**** DATA SHOWN

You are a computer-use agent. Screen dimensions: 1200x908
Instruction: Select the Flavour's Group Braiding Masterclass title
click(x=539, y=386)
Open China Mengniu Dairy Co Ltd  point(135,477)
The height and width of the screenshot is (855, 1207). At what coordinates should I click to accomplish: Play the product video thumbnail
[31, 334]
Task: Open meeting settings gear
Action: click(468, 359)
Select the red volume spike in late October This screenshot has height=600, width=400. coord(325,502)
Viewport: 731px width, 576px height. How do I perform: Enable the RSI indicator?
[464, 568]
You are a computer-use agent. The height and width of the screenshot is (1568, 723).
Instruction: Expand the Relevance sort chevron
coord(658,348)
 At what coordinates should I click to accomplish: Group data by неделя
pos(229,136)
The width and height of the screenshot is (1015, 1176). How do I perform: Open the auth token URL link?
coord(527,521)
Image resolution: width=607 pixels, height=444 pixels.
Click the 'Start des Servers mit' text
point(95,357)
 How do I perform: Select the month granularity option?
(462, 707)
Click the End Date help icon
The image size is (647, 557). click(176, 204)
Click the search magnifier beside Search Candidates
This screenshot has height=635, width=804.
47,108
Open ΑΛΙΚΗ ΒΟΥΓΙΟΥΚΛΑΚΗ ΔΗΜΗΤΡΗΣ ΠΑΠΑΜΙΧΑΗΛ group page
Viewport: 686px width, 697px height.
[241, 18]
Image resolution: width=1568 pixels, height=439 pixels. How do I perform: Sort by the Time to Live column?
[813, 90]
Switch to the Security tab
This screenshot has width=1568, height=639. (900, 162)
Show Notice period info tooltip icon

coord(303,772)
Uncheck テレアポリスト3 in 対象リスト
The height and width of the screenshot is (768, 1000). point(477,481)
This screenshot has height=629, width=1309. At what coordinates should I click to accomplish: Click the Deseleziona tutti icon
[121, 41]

********

PROBLEM STATEMENT
Rewrite the lines in the stretch from the line containing "Click the End Date help icon" through the end, substituting "Privacy" for "Security" and leaving everything else unchanged.

THE RESPONSE
Click the End Date help icon
The image size is (647, 557). click(176, 204)
Click the search magnifier beside Search Candidates
This screenshot has height=635, width=804.
47,108
Open ΑΛΙΚΗ ΒΟΥΓΙΟΥΚΛΑΚΗ ΔΗΜΗΤΡΗΣ ΠΑΠΑΜΙΧΑΗΛ group page
Viewport: 686px width, 697px height.
[241, 18]
Image resolution: width=1568 pixels, height=439 pixels. How do I perform: Sort by the Time to Live column?
[813, 90]
Switch to the Privacy tab
This screenshot has width=1568, height=639. (900, 162)
Show Notice period info tooltip icon

coord(303,772)
Uncheck テレアポリスト3 in 対象リスト
The height and width of the screenshot is (768, 1000). point(477,481)
This screenshot has height=629, width=1309. At what coordinates should I click to accomplish: Click the Deseleziona tutti icon
[121, 41]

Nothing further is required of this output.